__What the task asks__. Using only the entries below, output the lines starting at the one containing "Kategorien+Studios (354, 45)" and ending at the one containing "Trade Customers (98, 2389)", exactly and inclusive of both, omitting the pictures.

__Available records__.
————

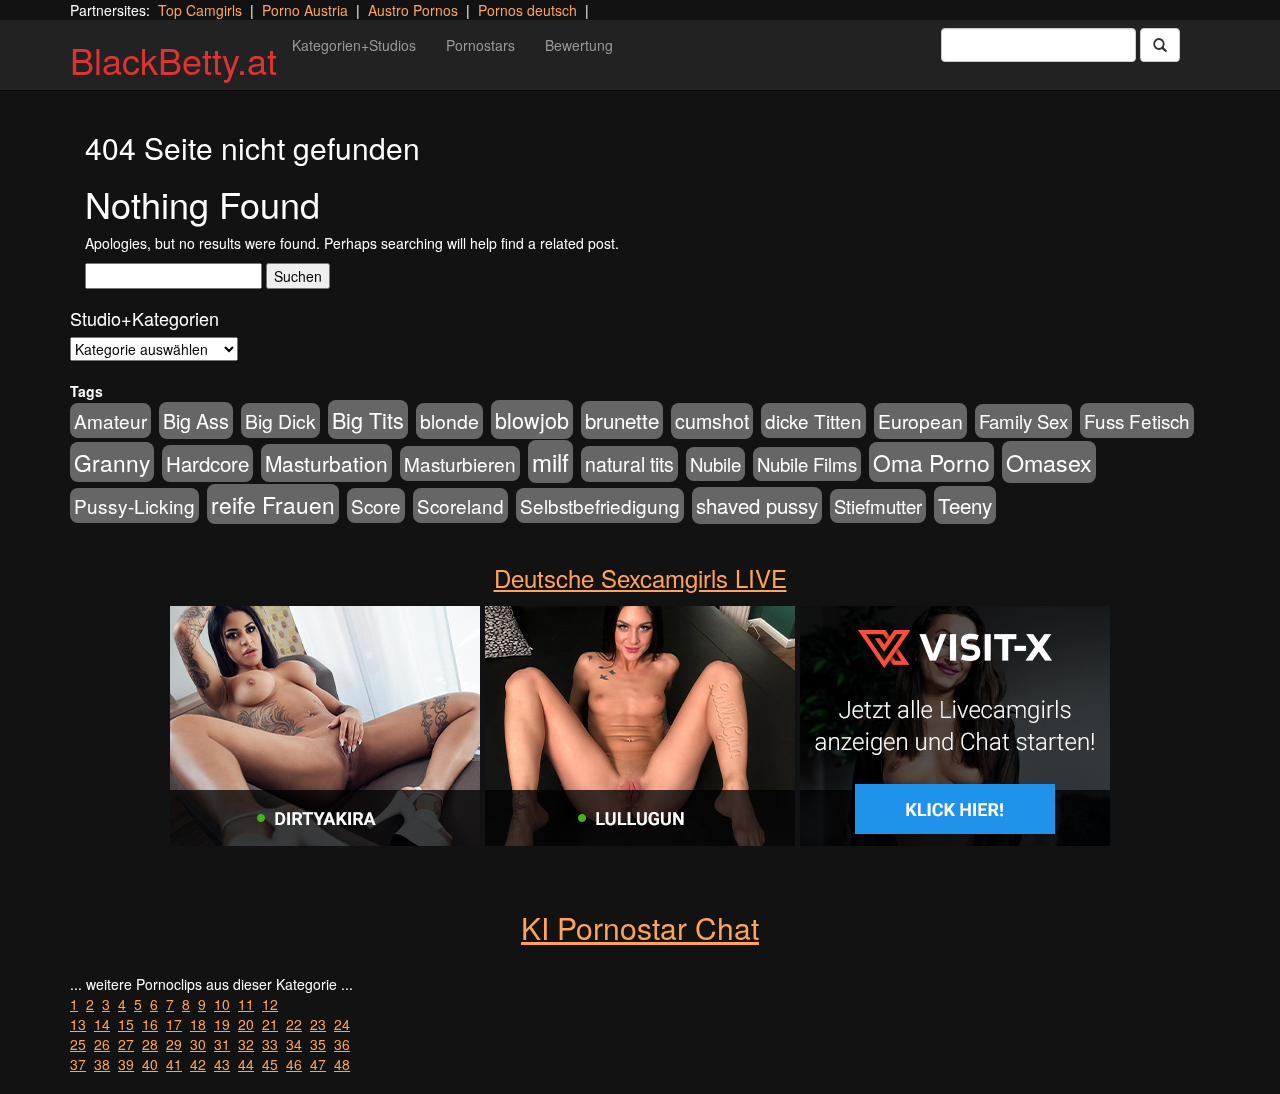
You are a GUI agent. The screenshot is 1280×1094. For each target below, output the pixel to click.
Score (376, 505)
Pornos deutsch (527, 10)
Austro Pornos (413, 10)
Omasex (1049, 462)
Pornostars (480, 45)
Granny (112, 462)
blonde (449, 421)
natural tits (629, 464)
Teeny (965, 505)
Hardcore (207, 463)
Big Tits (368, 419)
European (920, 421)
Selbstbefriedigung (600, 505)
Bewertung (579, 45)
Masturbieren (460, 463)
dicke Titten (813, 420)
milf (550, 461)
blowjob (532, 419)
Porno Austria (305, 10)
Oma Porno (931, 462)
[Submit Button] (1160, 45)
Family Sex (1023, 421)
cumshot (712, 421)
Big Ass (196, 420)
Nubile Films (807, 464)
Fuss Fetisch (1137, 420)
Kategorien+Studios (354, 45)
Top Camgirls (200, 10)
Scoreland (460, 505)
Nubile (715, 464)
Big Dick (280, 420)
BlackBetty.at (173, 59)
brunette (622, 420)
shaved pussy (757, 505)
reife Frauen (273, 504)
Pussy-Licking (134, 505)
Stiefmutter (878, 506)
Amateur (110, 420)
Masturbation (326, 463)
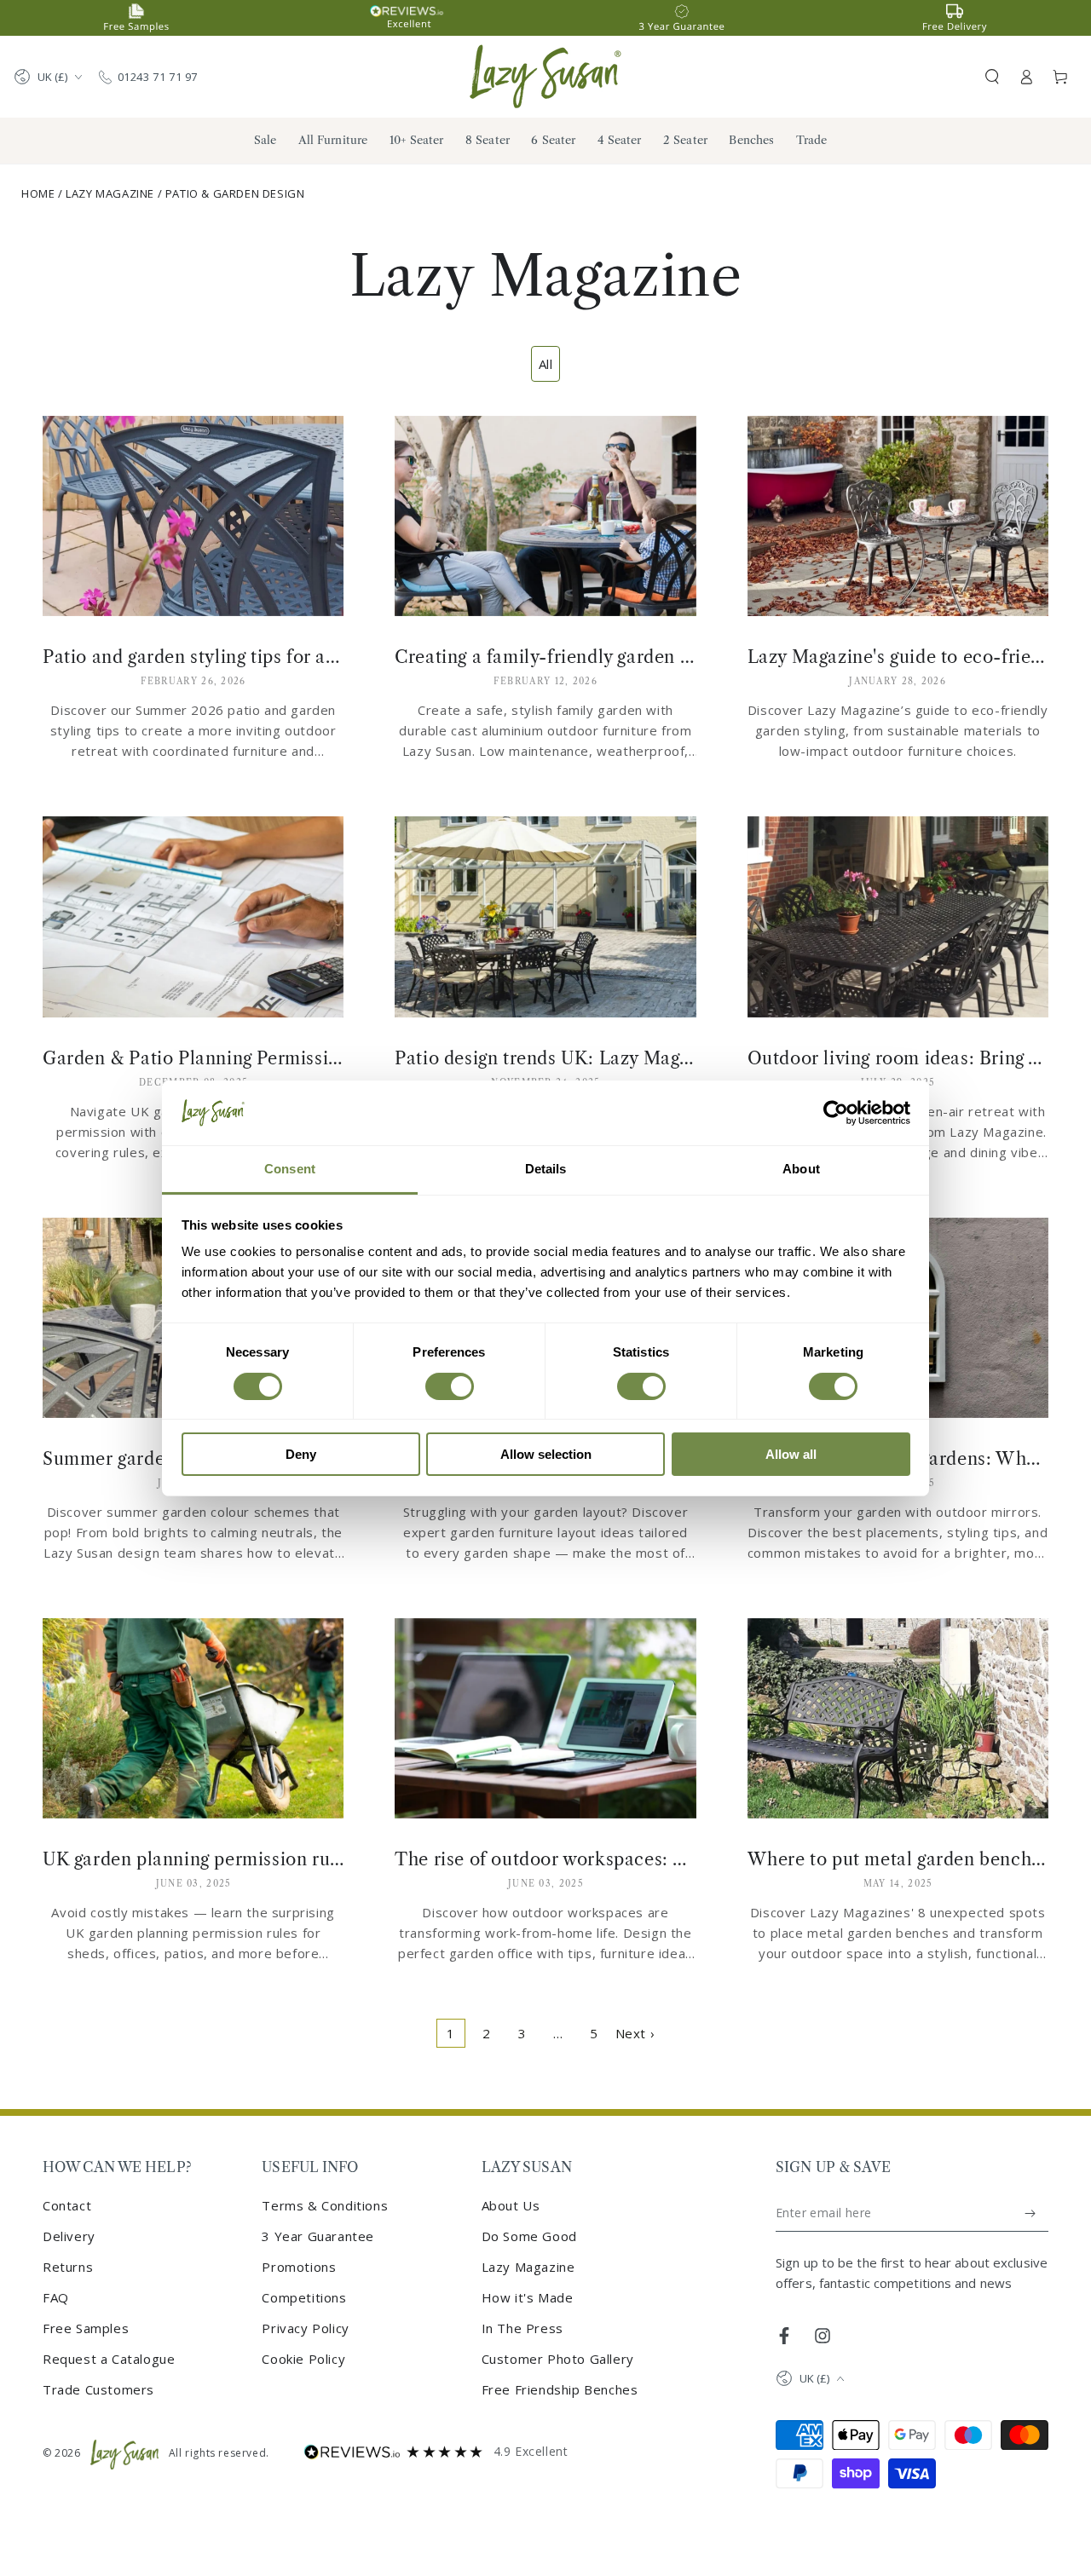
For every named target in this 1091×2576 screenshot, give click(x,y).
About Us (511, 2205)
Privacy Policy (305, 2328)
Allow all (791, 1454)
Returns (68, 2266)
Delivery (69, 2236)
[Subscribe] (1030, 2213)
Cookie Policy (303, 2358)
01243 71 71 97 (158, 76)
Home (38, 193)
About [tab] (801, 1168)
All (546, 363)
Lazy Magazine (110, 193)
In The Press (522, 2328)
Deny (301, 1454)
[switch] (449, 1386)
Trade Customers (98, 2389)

————

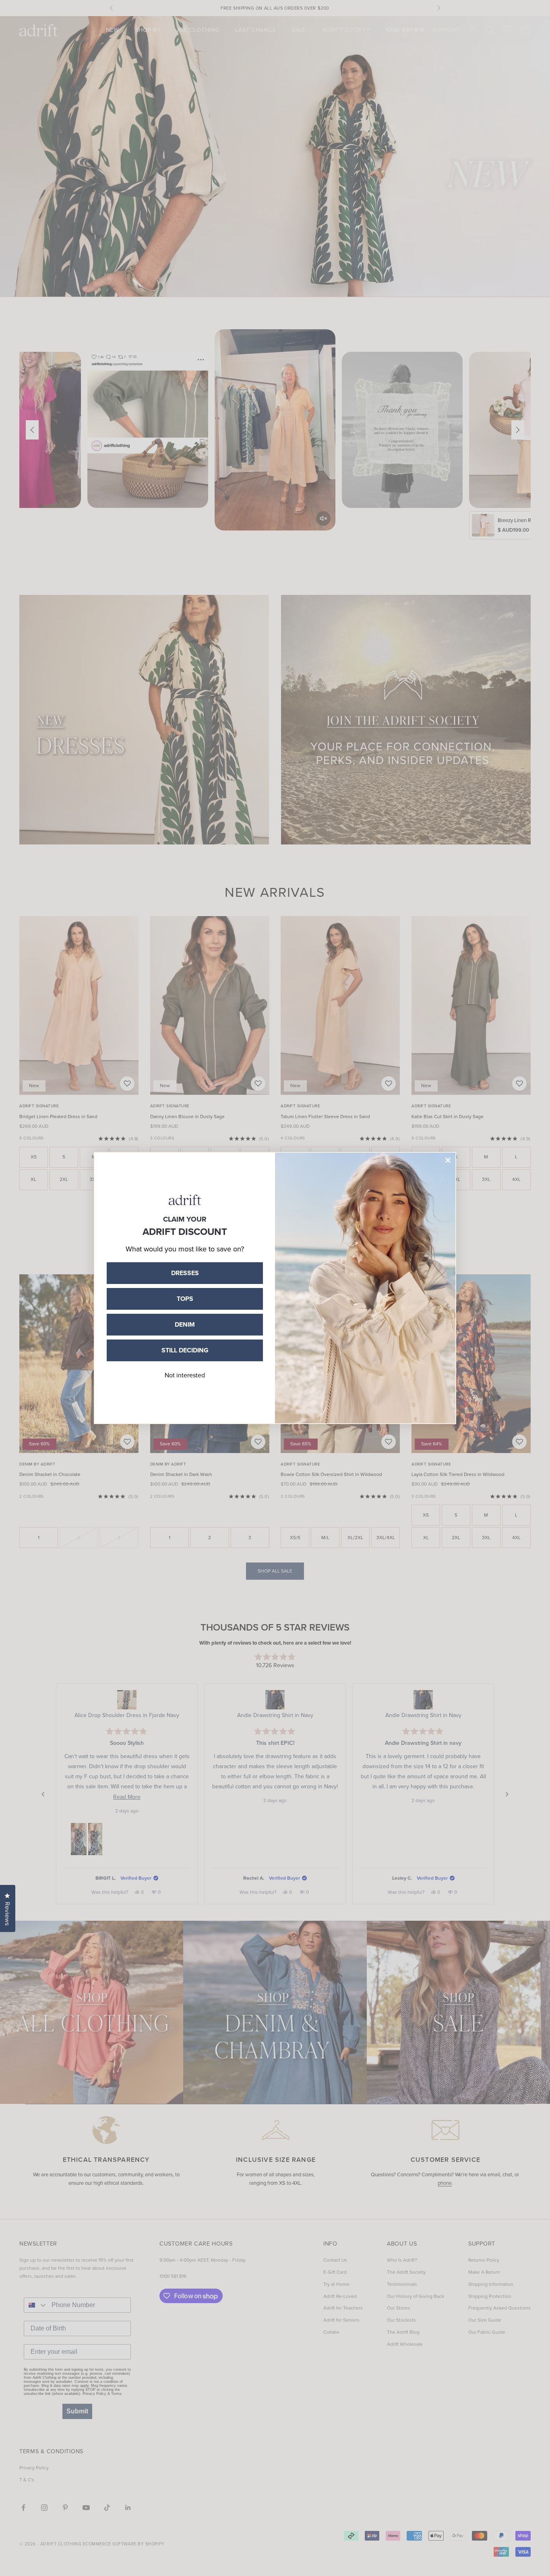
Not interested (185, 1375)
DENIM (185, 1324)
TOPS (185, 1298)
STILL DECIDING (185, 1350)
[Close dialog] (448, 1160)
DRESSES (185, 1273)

————

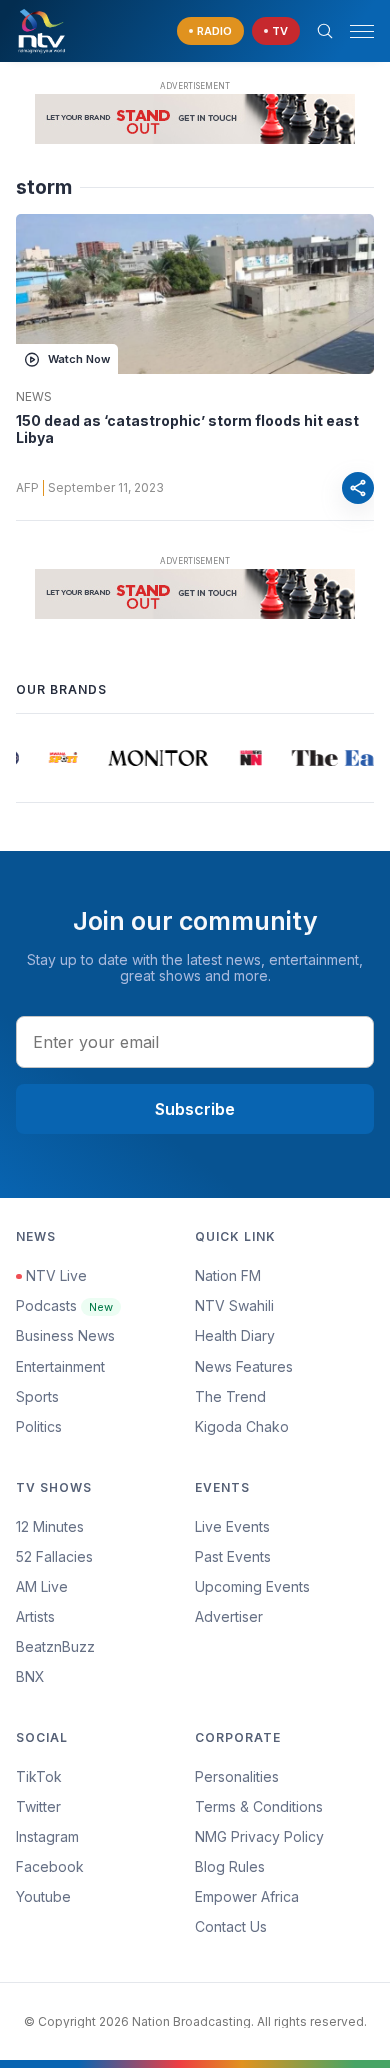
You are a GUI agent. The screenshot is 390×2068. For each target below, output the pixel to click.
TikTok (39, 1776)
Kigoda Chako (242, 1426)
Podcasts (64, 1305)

————

__Problem solution__.
Kategorien+Studios (354, 45)
Top Camgirls (200, 10)
Scoreland (460, 505)
Nubile (715, 464)
Big Dick (280, 420)
BlackBetty.at (173, 59)
brunette (622, 420)
shaved pussy (757, 505)
reife Frauen (273, 504)
Pussy-Licking (134, 505)
Stiefmutter (878, 506)
Amateur (110, 420)
Masturbation (326, 463)
For every named target in this 1091×2576 screenshot, give click(x,y).
About Us (511, 2205)
Privacy Policy (305, 2328)
Allow all (791, 1454)
Returns (68, 2266)
Delivery (69, 2236)
[Subscribe] (1030, 2213)
Cookie Policy (303, 2358)
01243 71 71 97 (158, 76)
Home (38, 193)
About [tab] (801, 1168)
All (546, 363)
Lazy Magazine (110, 193)
In The Press (522, 2328)
Deny (301, 1454)
[switch] (449, 1386)
Trade Customers (98, 2389)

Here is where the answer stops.